What is asked for is the whole listing, given again word for word.

=== Data for review ===

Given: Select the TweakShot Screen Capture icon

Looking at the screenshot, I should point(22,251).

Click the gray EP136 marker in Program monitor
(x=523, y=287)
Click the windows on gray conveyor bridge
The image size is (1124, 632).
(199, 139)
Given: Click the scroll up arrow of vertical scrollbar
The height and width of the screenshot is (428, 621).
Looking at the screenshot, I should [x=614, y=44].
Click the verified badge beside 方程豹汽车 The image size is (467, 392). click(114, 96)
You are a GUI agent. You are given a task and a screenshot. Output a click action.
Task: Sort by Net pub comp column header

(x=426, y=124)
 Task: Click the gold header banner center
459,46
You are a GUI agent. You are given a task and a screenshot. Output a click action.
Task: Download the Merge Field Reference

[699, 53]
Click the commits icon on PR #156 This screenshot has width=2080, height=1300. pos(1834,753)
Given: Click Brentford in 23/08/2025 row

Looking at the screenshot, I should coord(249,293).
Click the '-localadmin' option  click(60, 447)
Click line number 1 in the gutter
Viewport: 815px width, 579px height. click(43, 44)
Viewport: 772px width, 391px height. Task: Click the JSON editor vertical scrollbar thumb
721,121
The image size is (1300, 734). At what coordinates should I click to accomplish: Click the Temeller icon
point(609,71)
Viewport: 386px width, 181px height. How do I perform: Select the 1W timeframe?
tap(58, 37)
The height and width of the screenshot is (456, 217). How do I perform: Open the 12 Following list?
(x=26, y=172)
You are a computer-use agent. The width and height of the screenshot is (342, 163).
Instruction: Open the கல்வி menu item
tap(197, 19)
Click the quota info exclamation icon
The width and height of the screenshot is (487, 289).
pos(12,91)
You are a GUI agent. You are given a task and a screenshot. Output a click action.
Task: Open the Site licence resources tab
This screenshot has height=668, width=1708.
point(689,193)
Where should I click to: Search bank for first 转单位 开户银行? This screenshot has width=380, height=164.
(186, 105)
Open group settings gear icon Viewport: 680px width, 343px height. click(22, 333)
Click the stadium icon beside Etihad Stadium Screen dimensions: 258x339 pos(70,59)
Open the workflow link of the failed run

===

• Response to this task:
Given: Select the TweakShot Screen Capture icon

Looking at the screenshot, I should point(22,251).

Click the gray EP136 marker in Program monitor
(x=523, y=287)
Click the windows on gray conveyor bridge
The image size is (1124, 632).
(199, 139)
Given: Click the scroll up arrow of vertical scrollbar
The height and width of the screenshot is (428, 621).
Looking at the screenshot, I should [x=614, y=44].
Click the verified badge beside 方程豹汽车 The image size is (467, 392). click(114, 96)
You are a GUI agent. You are given a task and a screenshot. Output a click action.
Task: Sort by Net pub comp column header

(x=426, y=124)
 Task: Click the gold header banner center
459,46
You are a GUI agent. You are given a task and a screenshot. Output a click action.
Task: Download the Merge Field Reference

[699, 53]
Click the commits icon on PR #156 This screenshot has width=2080, height=1300. pos(1834,753)
Given: Click Brentford in 23/08/2025 row

Looking at the screenshot, I should coord(249,293).
Click the '-localadmin' option  click(60, 447)
Click line number 1 in the gutter
Viewport: 815px width, 579px height. click(43, 44)
Viewport: 772px width, 391px height. Task: Click the JSON editor vertical scrollbar thumb
721,121
The image size is (1300, 734). At what coordinates should I click to accomplish: Click the Temeller icon
point(609,71)
Viewport: 386px width, 181px height. How do I perform: Select the 1W timeframe?
tap(58, 37)
The height and width of the screenshot is (456, 217). How do I perform: Open the 12 Following list?
(x=26, y=172)
You are a computer-use agent. The width and height of the screenshot is (342, 163).
Instruction: Open the கல்வி menu item
tap(197, 19)
Click the quota info exclamation icon
The width and height of the screenshot is (487, 289).
pos(12,91)
You are a GUI agent. You are given a task and a screenshot. Output a click action.
Task: Open the Site licence resources tab
This screenshot has height=668, width=1708.
point(689,193)
Where should I click to: Search bank for first 转单位 开户银行? This screenshot has width=380, height=164.
(186, 105)
Open group settings gear icon Viewport: 680px width, 343px height. click(22, 333)
Click the stadium icon beside Etihad Stadium Screen dimensions: 258x339 pos(70,59)
Open the workflow link of the failed run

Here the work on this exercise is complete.